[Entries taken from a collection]
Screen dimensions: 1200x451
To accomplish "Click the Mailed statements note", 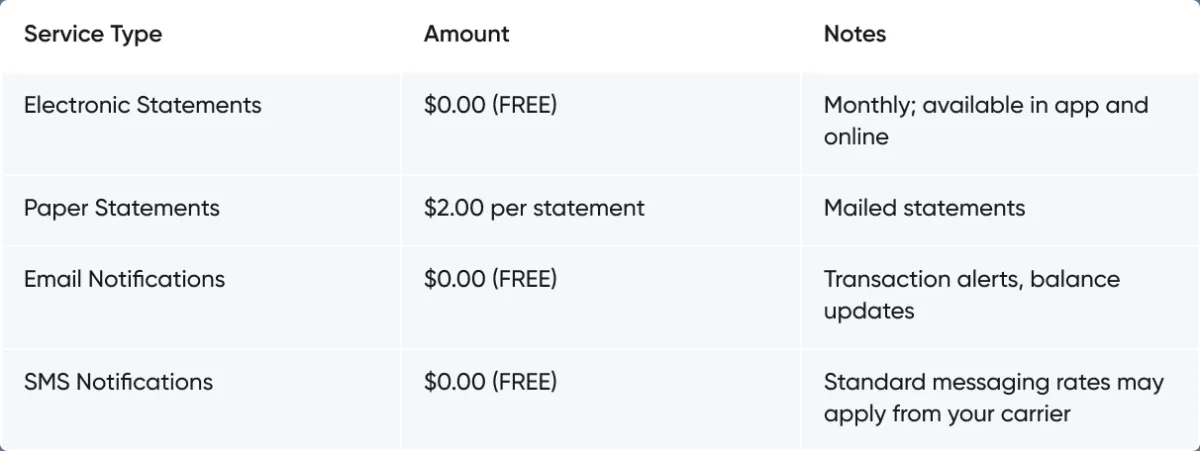I will tap(924, 208).
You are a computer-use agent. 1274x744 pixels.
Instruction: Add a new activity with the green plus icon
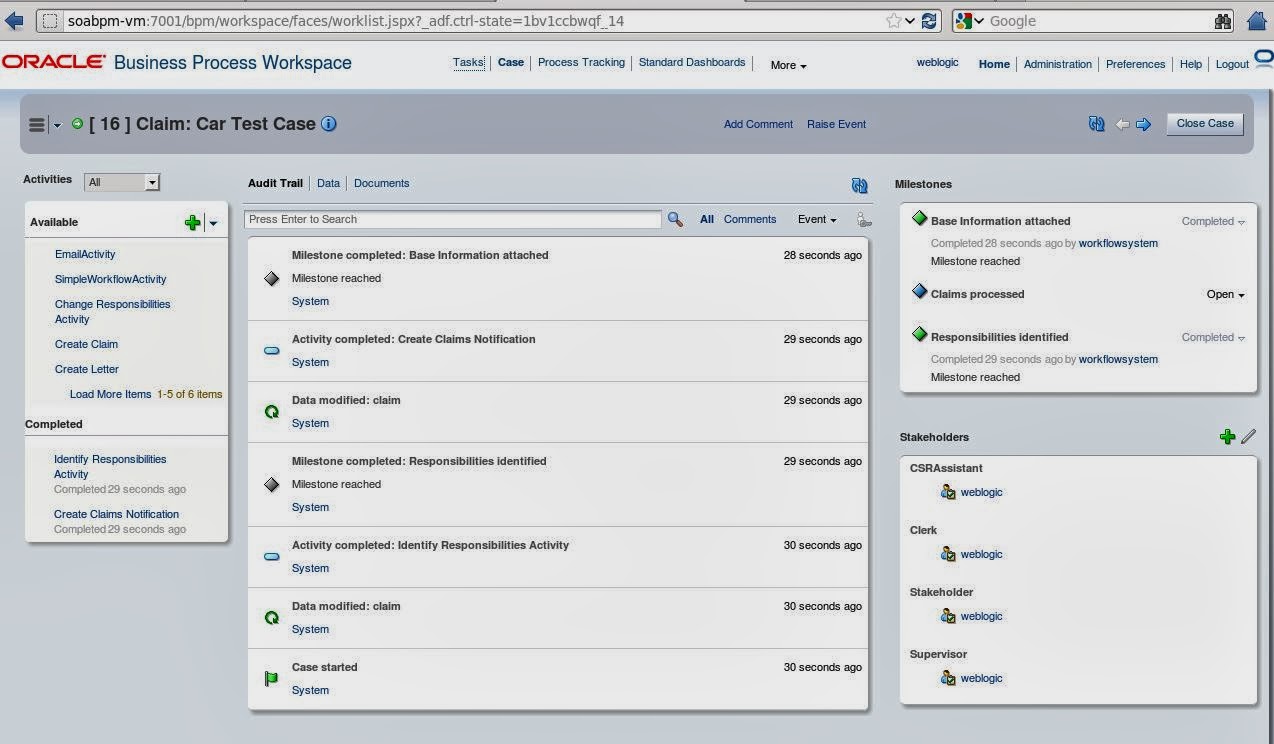193,222
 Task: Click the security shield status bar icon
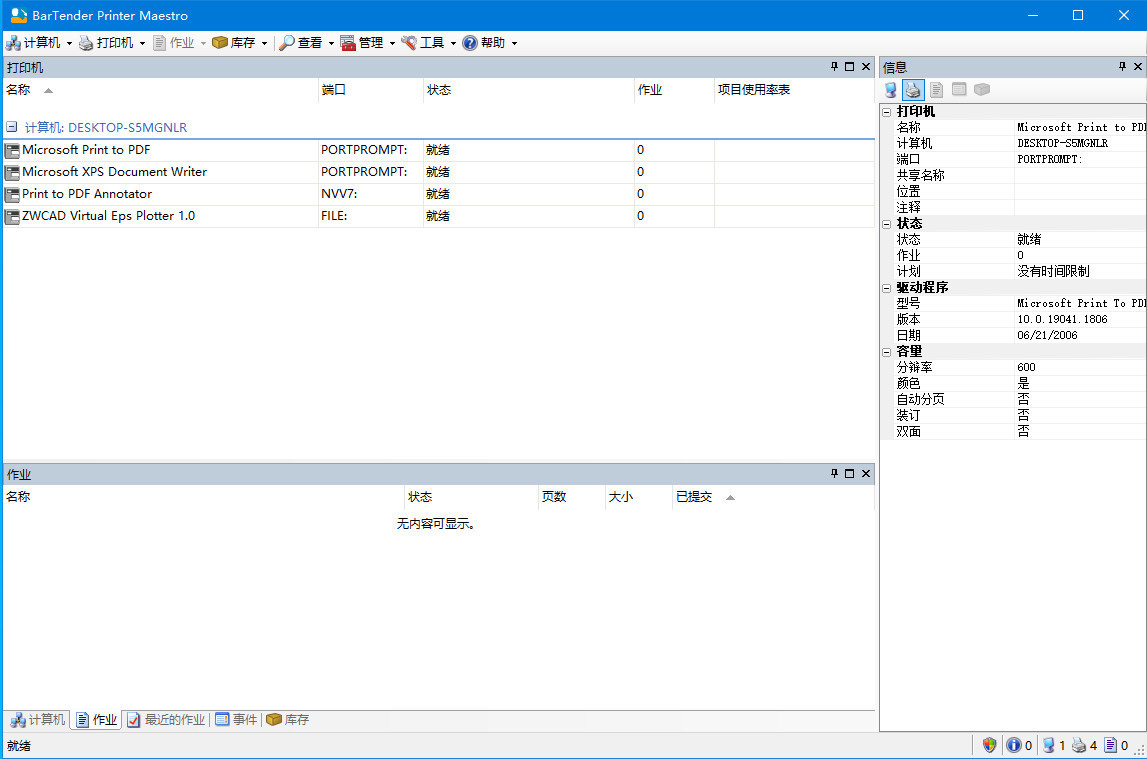[x=989, y=745]
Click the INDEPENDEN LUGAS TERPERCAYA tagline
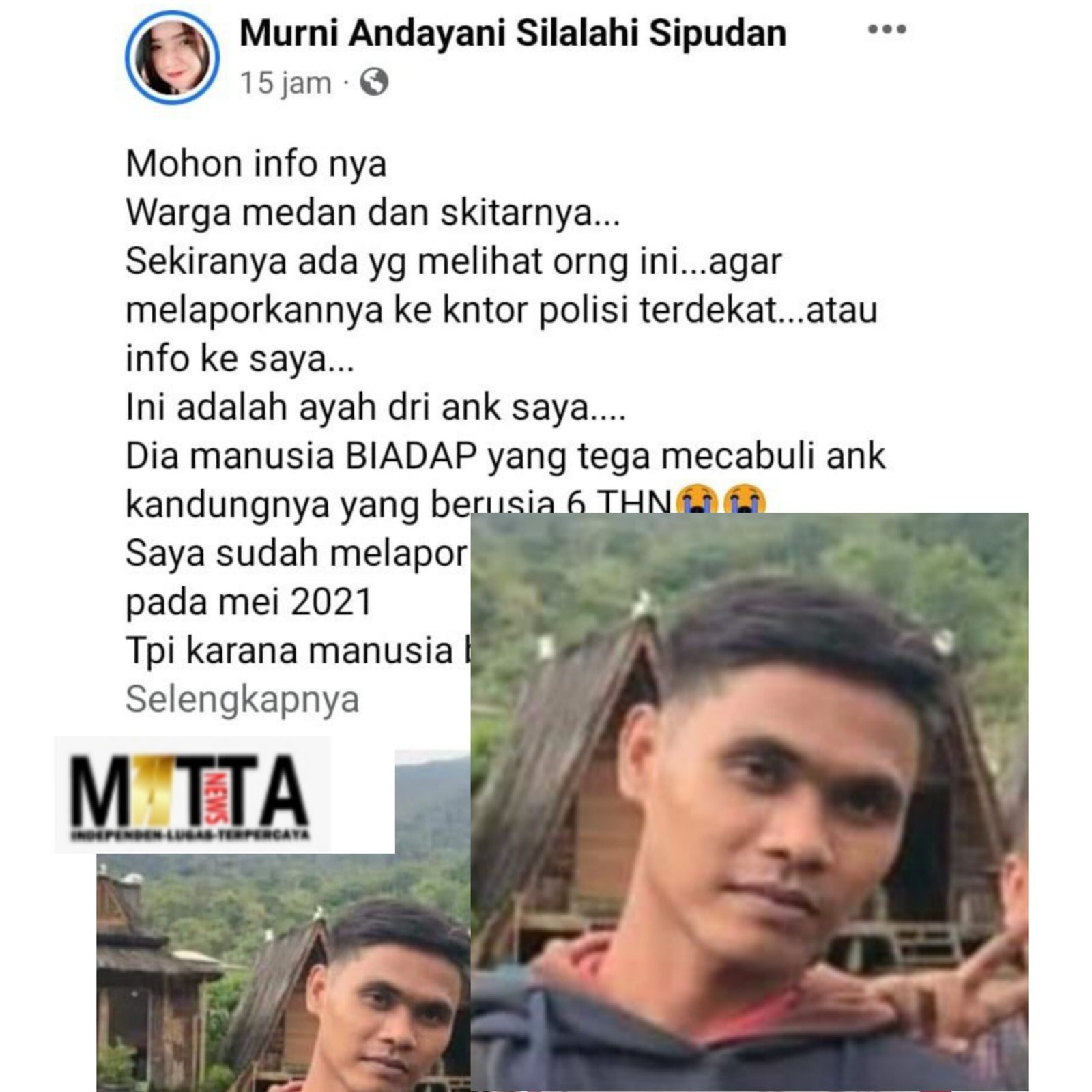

Description of the task: Please repeat the lines above from the line containing "You are a computer-use" through the final line, both included, exactly as they stand and without pictures.

Answer below:
You are a computer-use agent. 1274x744 pixels.
Instruction: Add a new activity with the green plus icon
193,222
 Task: Click the security shield status bar icon
[x=989, y=745]
Click the INDEPENDEN LUGAS TERPERCAYA tagline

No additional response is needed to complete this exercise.